Las palabras de Garrido acabaron por despertarme del todo y empecé a notar cómo la adrenalina fluía por mi cuerpo. En aquella época yo me había iniciado en la lectura de las historias de Roberto Alcázar y Pedrín, gracias, precisamente, a los tebeos que me dejaba Garrido, y el hecho de parecerme a quienes eran mis héroes colmaba todas mis aspiraciones. Además, si conseguía demostrar a mi padre que su hijo era un patriota digno de él, un héroe incluso, quizá las cosas pudieran cambiar.
– Estoy contigo -dije sin pensármelo dos veces-. ¿Qué es lo que tenemos que hacer? ¿Y de quién se trata? Seguro que de Valverde, nunca me ha gustado ese pelirrojo.
– No, no se trata de ningún estudiante.
– Entonces, ¿quién es el traidor?
– El padre Arizmendi.
Me quedé de piedra, ¿cómo podía ser un traidor, un enemigo de Dios y de España un sacerdote católico?, no tenía sentido. Mi padre me había enseñado que la cruz y la espada eran los pilares de la patria, ¿podía acaso uno de esos dos pilares torcerse?

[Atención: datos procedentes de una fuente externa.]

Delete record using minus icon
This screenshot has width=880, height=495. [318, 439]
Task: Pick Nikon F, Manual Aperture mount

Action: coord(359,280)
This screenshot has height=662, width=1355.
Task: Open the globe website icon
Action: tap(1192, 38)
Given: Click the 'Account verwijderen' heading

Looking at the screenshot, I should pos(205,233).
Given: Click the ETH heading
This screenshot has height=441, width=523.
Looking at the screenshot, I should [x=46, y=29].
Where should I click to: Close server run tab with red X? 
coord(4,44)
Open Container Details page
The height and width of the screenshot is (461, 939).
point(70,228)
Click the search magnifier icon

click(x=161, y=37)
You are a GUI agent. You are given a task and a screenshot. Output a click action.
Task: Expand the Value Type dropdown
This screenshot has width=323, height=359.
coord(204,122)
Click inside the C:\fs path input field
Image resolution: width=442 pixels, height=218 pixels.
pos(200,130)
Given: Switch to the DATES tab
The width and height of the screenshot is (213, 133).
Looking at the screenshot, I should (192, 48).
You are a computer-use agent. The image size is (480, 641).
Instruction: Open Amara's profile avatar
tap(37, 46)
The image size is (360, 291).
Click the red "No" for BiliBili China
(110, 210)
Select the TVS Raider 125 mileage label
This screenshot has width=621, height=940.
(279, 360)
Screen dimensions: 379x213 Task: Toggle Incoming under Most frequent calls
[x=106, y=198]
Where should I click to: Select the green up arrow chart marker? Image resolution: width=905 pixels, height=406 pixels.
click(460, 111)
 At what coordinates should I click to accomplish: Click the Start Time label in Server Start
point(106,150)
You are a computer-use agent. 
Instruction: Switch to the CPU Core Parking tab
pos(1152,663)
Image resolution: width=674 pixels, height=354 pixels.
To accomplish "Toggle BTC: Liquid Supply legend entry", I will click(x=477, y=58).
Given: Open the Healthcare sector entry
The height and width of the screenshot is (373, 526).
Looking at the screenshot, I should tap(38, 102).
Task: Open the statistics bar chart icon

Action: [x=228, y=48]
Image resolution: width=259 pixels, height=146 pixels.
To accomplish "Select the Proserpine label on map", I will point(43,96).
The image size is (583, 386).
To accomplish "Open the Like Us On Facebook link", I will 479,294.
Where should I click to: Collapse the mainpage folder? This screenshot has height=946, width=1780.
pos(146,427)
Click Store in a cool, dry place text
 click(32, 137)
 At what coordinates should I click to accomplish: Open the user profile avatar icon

– No puede ser -protesté-, es un sacerdote y los sacerdotes apoyan a Franco.
– No todos -me contestó, triunfante, Garrido-. Mi padre me ha contado que durante la guerra incluso hubo que fusilar a muchos sacerdotes.
– Eso ya lo sé, el mío también me ha contado cómo los rojos quemaban iglesias y mataban curas y monjas.
– No estoy hablando de eso, pedazo de burro. Fueron los nuestros los que fusilaron a esos sacerdotes de los que te he hablado.
– ¡No es posible! -repliqué escandalizado.
– Mi padre me lo ha explicado muy bien, porque él dirigió uno de los pelotones de fusilamiento -sonrió orgulloso al confesármelo-. Eran sacerdotes pero malos españoles que, cuando se levantó él ejercitó, se quedaron en el lado de la República.
– ¿Cómo pudieron hacer eso?
– Porque eran separatistas. Mi padre ha dicho muchas veces que los separatistas son peores que los rojos. Éstos por lo menos, aunque sean unos malvados enemigos del orden y de la moral, son españoles, mientras que los separatistas dicen que no son españoles.
– ¿De dónde son entonces? -respondí extrañado por la falta de sentido común de aquella gente-. Si han nacido en España tienen que ser españoles, ¿no?
– Claro que sí, pero ellos lo negaban. Decían que no eran españoles, sino vascos.